--- Instructions to follow ---
Look through the data that follows and copy each line with the string "agent".

--- Material provided ---
* * * * * * *

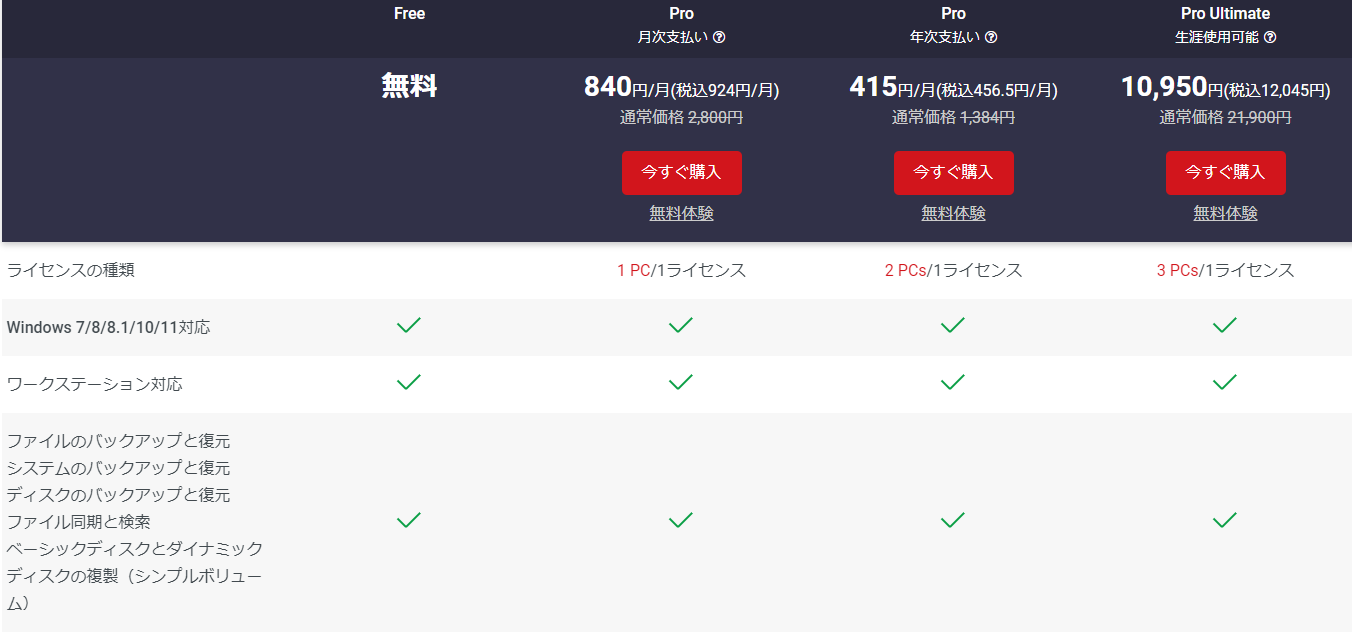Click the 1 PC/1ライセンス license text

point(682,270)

* * * * * * *

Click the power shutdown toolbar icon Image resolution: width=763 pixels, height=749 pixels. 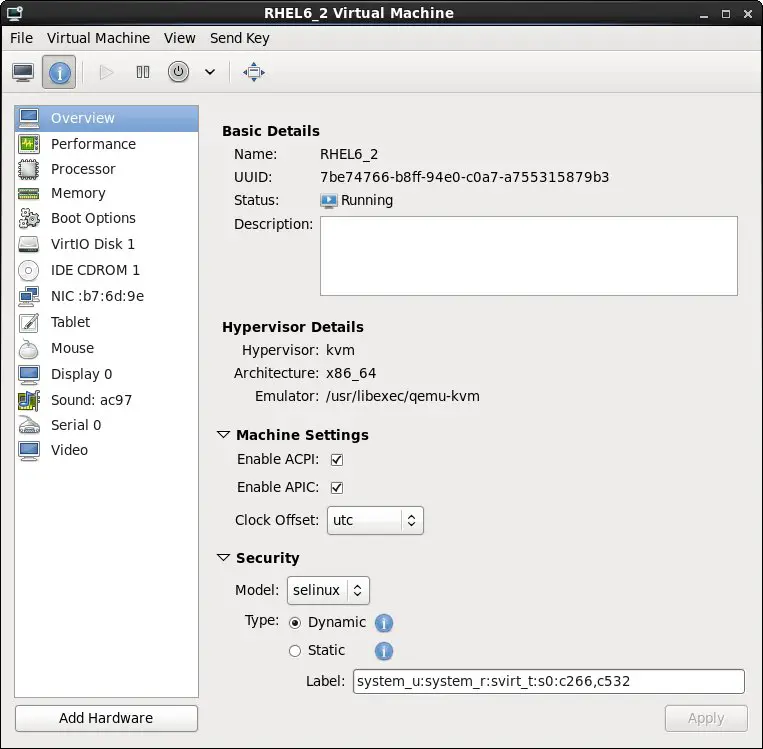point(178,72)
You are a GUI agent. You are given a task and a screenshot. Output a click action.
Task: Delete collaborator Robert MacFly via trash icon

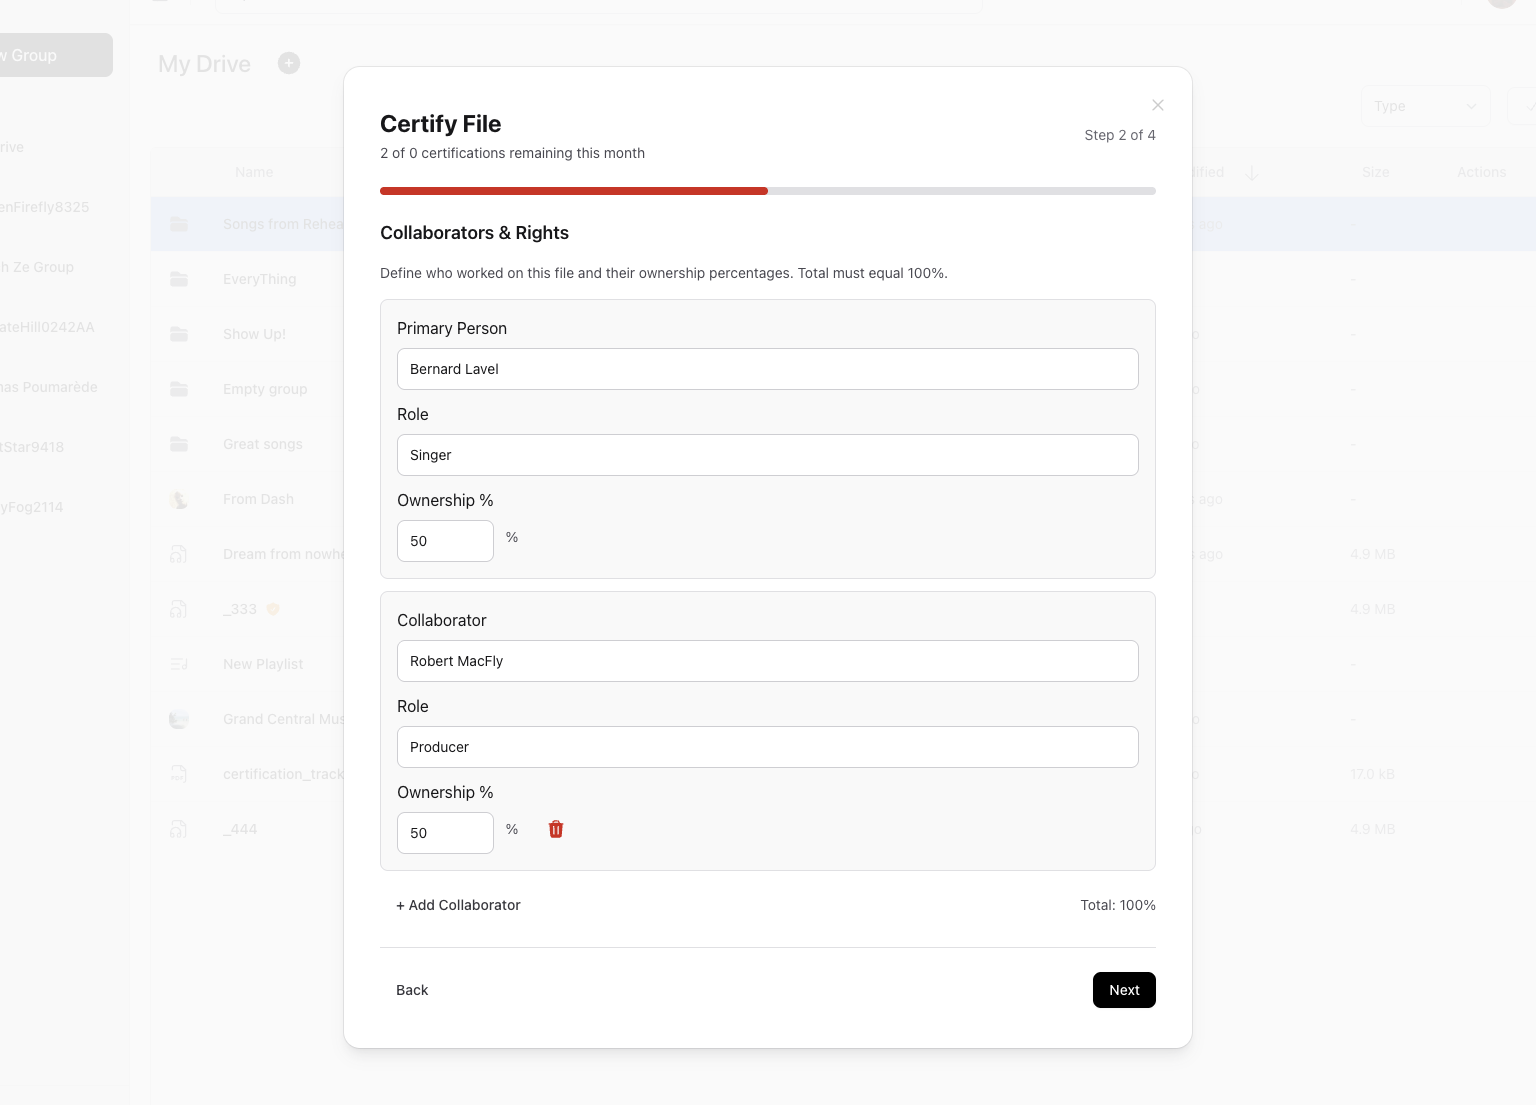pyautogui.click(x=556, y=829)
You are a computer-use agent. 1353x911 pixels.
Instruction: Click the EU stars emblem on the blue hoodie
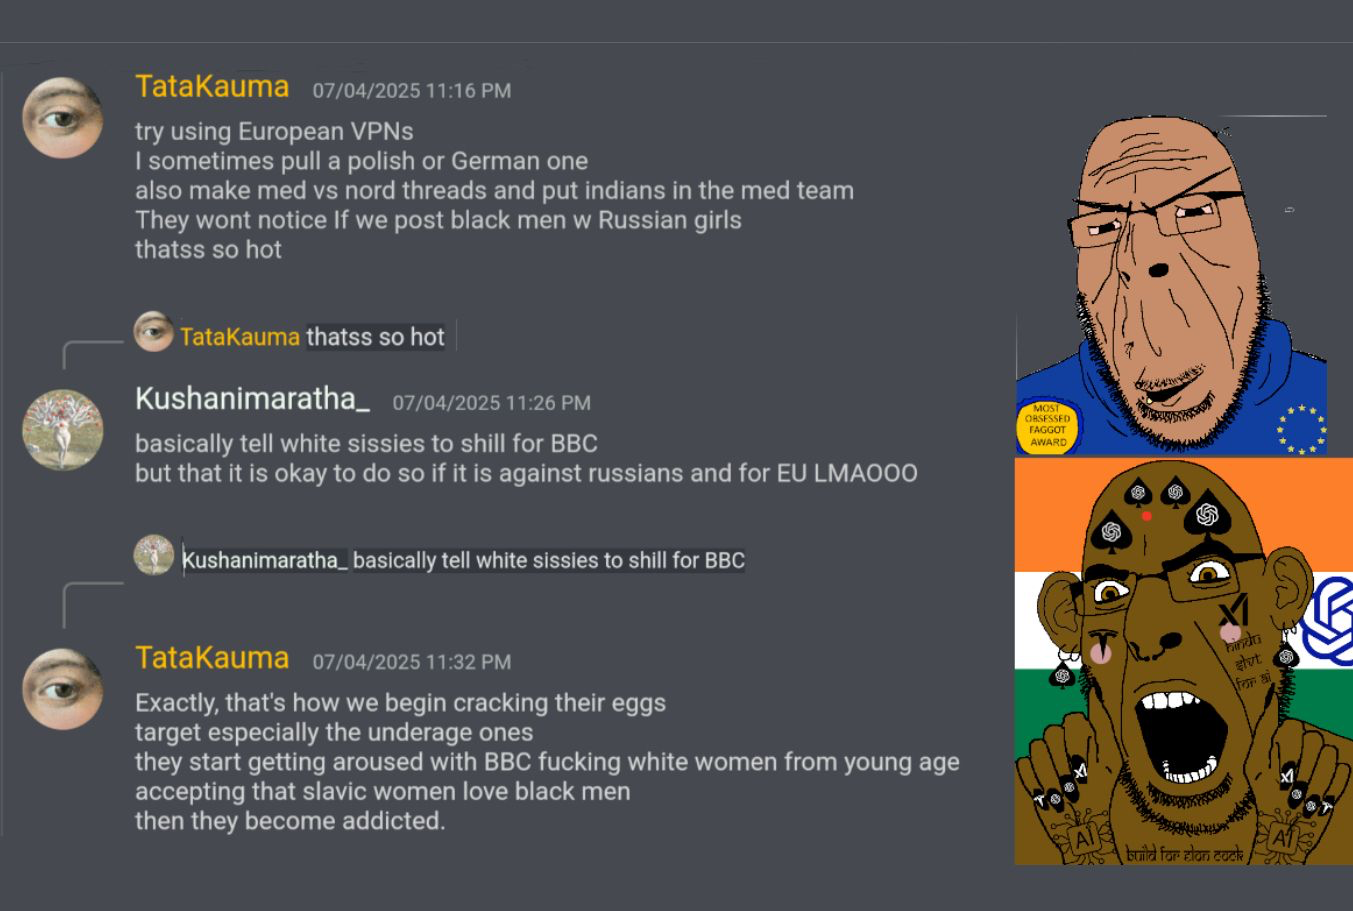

* * * * * * *

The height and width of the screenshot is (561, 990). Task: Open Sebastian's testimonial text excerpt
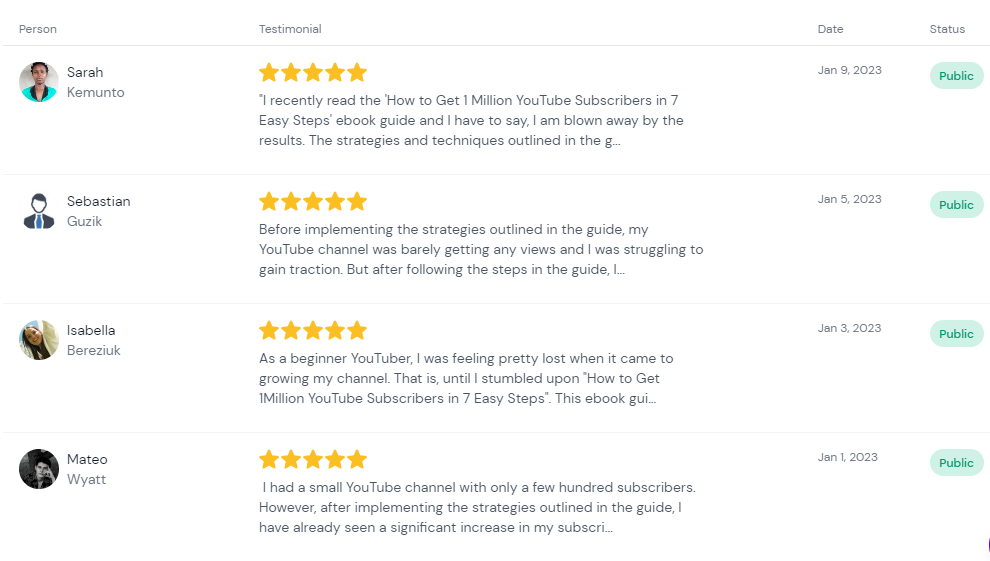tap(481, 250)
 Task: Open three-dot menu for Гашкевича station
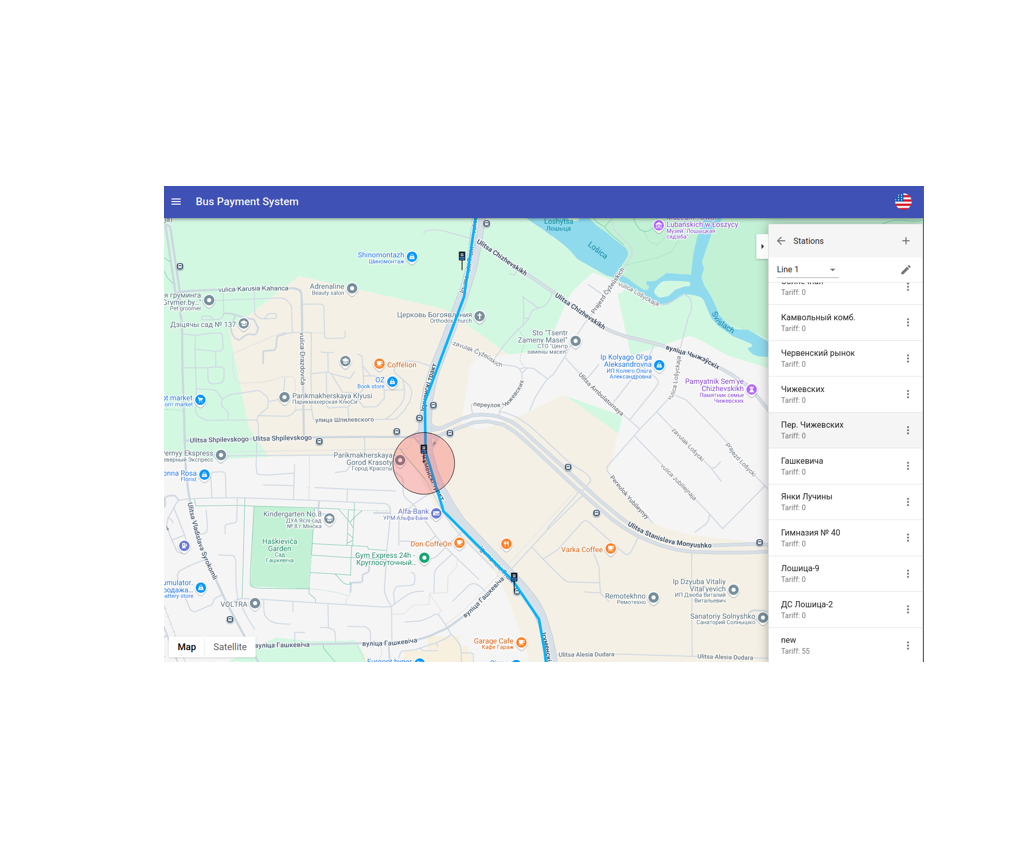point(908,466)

* * * * * * *

--- Written answer ---
You are a GUI agent. You are given a task and a screenshot. Output a click action.
You are a computer-use agent. 1353x911 pixels.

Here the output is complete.